At least, to me, that tells us something about how “well” the model performs with these updates~ and this may or may not create inconsistent performance depending on the use case I feel like.

1 Like

That’s a really good point! I will bear this in mind when I encounter similar cases to test how the model reacts!

1 Like

In my use case the 1106 is worse than 0613. I’m using it for chinese content extraction and it prefrom worse than 0613 and the lastest one is even worse than 1106. I test it for 100+ article and compare the result with gpt 4, the 0613 version is the best and the new one is almost unuseable.

1 Like

0613 is ranked 25th on the Lymsys leaderboard, whereas 1106 is ranked 46th. Even 0125 and 0314 are ranked higher.

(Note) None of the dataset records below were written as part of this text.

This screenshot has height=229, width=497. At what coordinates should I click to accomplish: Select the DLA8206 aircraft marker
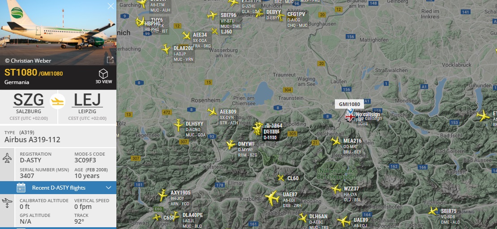tap(166, 49)
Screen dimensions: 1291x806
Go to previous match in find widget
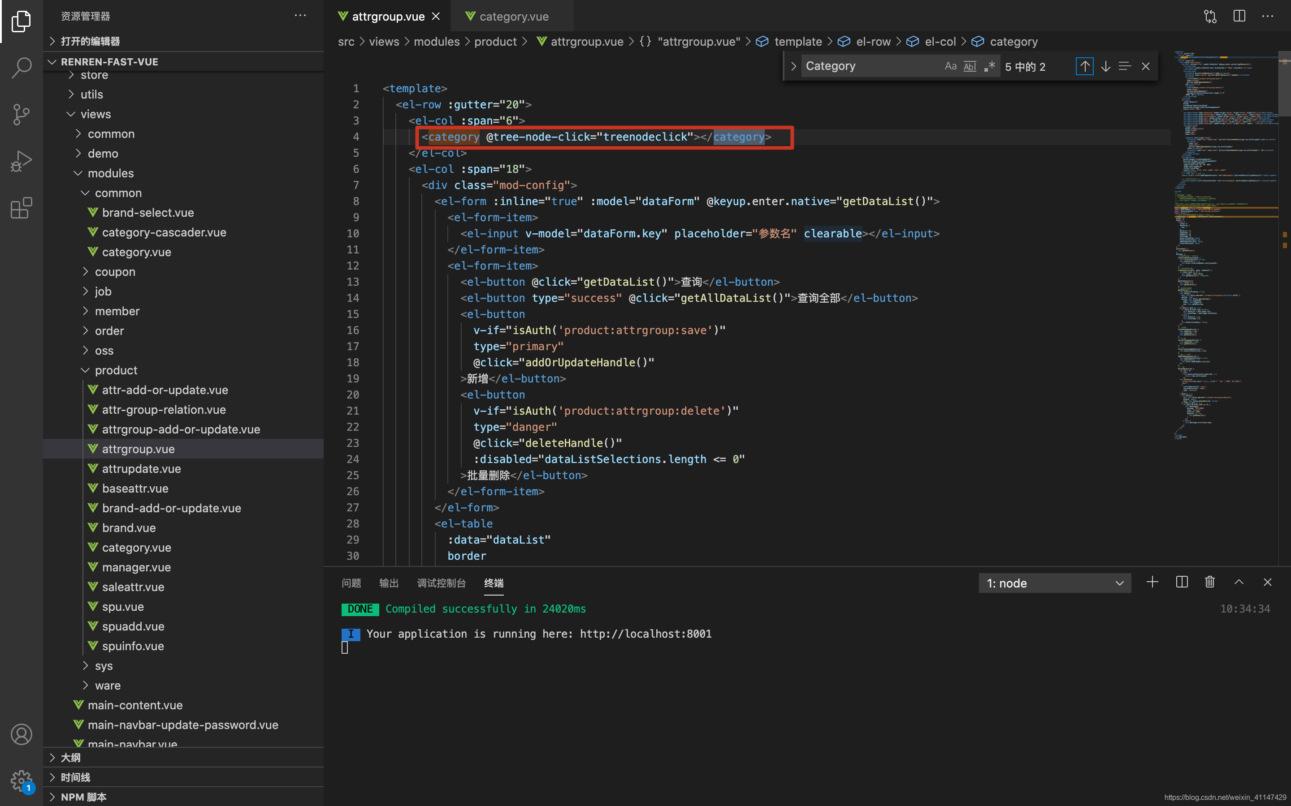click(x=1085, y=66)
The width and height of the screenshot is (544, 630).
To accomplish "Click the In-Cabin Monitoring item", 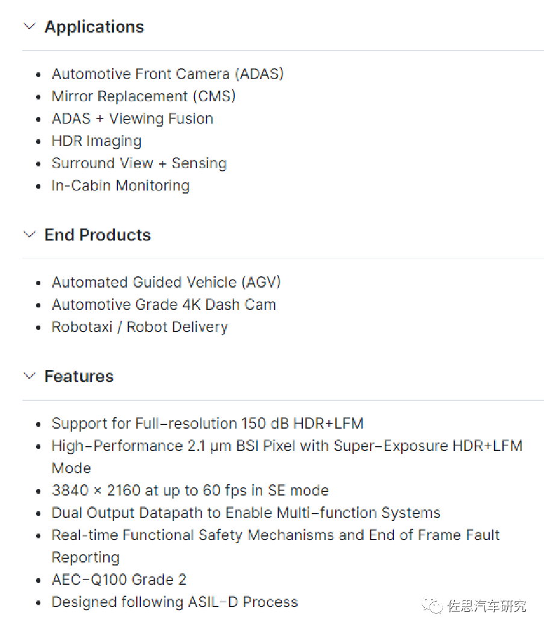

There’s a sample size of about 50,000+ votes. At that size, it’s hardly subjective. Lymsys works on an ELO system, where users pick the better LLM response out of two LLM responses to their queries. The results can be interpreted as 0163 winning more times over other models than 1106 has, implying that 0163 is superior.

Also, 1106 ranks lower than models that I can literally run on my laptop, whereas this is not the case for 0613.

What that doesn’t show is the trend of evaluations.

gpt-3.5-turbo-0613 started off good.

It got progressively worse in major overnight and undocumented steps of changes foisted on the model.

And guess what I just had in ChatGPT with GPT-4. The same manifestation seen in those later alterations to gpt-3.5 besides the inability to follow system instructions: Hung up on prior inputs, unable to complete a new task but instead parroting back a prior code job, trying to answer my new question in the frame of existing context, and then spitting out the same code again, despite clear instructions that old code is no longer under question. To where the session had to be abandoned.